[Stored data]

--- START ---

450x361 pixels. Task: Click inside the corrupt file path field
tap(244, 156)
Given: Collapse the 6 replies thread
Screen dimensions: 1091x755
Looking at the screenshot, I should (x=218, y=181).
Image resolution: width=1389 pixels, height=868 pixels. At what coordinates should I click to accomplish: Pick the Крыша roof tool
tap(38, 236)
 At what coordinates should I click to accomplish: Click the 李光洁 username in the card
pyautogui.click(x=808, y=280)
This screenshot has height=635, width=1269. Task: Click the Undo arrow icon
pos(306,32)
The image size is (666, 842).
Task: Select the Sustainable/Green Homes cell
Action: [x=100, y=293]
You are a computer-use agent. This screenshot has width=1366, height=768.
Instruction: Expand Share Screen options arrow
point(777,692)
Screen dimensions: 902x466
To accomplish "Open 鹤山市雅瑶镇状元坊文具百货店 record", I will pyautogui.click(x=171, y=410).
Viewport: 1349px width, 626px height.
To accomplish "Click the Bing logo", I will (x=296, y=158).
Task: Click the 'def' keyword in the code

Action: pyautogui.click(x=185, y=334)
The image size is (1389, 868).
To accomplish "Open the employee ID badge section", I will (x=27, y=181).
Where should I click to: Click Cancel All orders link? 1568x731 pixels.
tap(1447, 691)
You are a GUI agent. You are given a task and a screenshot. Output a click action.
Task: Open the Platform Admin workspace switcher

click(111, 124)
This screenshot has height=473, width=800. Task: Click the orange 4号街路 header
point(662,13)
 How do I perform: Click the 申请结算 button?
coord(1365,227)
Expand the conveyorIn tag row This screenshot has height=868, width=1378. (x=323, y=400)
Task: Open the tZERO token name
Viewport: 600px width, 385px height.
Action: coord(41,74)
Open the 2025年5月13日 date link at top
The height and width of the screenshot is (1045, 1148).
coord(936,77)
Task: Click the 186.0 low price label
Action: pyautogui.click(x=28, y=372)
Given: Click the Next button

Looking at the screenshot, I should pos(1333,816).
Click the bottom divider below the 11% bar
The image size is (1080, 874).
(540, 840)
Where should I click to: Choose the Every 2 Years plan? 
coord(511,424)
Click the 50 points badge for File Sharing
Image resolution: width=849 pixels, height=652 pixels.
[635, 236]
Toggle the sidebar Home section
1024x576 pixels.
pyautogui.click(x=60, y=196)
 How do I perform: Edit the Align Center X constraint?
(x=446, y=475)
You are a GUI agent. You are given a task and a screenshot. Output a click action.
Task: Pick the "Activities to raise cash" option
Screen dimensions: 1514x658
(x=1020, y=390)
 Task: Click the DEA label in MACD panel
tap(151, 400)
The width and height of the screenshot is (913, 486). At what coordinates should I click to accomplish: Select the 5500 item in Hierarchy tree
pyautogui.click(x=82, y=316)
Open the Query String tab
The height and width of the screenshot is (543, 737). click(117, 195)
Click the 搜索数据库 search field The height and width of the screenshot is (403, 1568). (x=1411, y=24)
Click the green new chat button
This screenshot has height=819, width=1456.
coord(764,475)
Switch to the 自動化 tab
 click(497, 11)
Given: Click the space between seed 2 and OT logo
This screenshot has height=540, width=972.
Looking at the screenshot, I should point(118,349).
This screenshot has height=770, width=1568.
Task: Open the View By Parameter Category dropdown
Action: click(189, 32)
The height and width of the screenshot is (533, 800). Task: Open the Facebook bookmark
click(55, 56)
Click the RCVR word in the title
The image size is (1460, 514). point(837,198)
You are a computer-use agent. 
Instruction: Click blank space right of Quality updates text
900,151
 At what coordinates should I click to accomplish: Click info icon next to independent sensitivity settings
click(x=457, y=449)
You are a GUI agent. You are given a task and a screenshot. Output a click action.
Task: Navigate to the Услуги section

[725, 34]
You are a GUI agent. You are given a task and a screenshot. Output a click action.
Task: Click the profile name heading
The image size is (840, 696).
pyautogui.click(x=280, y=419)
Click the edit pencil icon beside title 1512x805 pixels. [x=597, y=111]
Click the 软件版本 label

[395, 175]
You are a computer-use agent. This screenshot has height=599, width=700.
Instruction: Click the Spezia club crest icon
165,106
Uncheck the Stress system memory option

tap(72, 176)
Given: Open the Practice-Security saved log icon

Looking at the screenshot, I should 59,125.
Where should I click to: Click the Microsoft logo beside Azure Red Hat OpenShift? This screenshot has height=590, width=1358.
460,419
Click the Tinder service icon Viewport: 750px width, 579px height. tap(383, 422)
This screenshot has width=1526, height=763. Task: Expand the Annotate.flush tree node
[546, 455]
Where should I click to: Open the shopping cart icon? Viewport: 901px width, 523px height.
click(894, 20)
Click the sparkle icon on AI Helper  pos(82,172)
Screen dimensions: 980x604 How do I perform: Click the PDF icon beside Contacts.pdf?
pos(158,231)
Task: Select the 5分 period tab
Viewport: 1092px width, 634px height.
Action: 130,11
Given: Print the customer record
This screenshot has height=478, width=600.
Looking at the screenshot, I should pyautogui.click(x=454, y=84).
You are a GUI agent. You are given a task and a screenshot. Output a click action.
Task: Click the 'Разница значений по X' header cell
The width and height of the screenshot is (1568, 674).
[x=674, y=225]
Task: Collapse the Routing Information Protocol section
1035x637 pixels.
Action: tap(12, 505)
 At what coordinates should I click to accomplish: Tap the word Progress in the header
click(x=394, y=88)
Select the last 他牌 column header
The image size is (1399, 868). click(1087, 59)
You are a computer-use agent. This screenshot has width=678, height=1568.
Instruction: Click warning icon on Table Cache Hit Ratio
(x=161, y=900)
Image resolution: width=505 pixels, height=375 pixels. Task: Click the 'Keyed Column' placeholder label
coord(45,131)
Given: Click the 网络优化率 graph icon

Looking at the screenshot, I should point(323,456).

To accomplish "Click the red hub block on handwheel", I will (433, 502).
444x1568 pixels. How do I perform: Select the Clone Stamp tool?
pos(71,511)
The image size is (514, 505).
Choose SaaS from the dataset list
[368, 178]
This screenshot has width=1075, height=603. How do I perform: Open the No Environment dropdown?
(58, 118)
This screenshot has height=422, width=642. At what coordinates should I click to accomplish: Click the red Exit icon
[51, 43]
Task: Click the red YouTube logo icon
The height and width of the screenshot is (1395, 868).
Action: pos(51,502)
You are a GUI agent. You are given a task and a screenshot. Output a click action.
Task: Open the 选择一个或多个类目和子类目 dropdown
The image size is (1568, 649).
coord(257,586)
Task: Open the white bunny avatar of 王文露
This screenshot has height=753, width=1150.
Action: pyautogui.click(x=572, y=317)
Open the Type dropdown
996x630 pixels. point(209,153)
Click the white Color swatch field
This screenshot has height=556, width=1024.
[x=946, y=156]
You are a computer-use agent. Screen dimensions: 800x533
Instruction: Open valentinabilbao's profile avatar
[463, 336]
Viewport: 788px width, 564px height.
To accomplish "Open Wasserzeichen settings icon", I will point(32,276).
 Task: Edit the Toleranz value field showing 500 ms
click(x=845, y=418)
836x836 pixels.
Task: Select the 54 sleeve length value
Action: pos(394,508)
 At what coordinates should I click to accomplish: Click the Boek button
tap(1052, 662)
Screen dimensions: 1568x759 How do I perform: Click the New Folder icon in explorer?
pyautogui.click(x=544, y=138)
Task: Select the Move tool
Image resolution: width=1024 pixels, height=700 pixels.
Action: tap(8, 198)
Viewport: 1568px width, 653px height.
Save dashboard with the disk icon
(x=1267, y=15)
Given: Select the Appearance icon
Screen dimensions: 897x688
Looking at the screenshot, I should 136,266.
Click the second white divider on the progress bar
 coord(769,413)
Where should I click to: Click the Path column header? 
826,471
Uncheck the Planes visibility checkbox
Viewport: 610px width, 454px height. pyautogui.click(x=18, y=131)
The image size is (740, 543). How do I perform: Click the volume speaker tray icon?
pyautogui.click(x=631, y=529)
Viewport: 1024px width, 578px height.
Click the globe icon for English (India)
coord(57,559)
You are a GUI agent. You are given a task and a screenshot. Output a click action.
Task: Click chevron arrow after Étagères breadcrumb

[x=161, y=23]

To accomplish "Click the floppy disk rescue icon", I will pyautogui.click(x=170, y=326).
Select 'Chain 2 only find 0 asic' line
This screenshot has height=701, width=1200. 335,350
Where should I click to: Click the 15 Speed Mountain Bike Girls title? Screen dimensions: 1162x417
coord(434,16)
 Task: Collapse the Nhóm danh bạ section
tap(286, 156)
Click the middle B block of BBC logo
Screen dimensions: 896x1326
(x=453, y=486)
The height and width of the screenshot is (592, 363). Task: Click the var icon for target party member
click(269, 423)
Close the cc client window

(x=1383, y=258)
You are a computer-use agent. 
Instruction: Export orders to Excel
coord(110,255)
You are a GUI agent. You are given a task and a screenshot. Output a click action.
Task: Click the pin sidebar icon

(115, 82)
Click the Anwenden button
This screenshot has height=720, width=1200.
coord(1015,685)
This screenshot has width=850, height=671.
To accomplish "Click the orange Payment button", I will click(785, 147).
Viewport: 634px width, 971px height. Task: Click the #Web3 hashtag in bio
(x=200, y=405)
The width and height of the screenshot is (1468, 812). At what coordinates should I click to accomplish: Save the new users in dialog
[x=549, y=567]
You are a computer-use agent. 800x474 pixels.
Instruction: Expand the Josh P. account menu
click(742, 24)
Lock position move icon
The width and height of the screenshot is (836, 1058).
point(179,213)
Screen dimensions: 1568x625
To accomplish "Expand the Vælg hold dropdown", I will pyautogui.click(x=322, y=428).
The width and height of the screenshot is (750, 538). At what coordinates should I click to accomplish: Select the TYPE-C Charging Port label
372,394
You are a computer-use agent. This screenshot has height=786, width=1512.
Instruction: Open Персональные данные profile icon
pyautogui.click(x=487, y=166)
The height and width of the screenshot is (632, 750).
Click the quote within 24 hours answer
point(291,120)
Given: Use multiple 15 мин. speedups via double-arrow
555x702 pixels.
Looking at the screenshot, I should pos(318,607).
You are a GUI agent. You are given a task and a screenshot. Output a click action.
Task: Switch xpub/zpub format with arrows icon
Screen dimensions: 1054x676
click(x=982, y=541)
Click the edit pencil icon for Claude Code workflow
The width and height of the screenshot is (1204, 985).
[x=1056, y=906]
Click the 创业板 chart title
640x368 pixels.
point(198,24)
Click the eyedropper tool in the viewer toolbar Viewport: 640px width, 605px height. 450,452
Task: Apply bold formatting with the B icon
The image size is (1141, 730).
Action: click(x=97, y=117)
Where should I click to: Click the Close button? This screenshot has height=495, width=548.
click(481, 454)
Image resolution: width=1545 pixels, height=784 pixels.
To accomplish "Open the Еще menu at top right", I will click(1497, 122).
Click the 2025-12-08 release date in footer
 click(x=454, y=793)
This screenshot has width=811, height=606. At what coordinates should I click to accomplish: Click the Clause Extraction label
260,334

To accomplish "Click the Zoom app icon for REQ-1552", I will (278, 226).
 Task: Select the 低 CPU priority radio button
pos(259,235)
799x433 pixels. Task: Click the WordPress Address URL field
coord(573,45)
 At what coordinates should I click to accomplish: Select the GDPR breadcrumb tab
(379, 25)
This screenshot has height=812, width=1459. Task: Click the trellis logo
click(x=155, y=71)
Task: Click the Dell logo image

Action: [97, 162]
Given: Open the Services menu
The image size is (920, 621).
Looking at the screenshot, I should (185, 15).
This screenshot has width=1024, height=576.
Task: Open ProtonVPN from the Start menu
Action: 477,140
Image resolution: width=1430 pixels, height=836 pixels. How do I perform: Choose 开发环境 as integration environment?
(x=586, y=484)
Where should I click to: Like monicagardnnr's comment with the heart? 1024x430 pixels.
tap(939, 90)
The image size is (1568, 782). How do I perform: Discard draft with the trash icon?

--- END ---

-- EXERCISE DIRECTIONS --
Repeat only the stretch of lines starting at the one containing "Image resolution: width=1430" and running to the final line of the entries above.

-- ANSWER TO THIS TASK --
Image resolution: width=1430 pixels, height=836 pixels. How do I perform: Choose 开发环境 as integration environment?
(x=586, y=484)
Where should I click to: Like monicagardnnr's comment with the heart? 1024x430 pixels.
tap(939, 90)
The image size is (1568, 782). How do I perform: Discard draft with the trash icon?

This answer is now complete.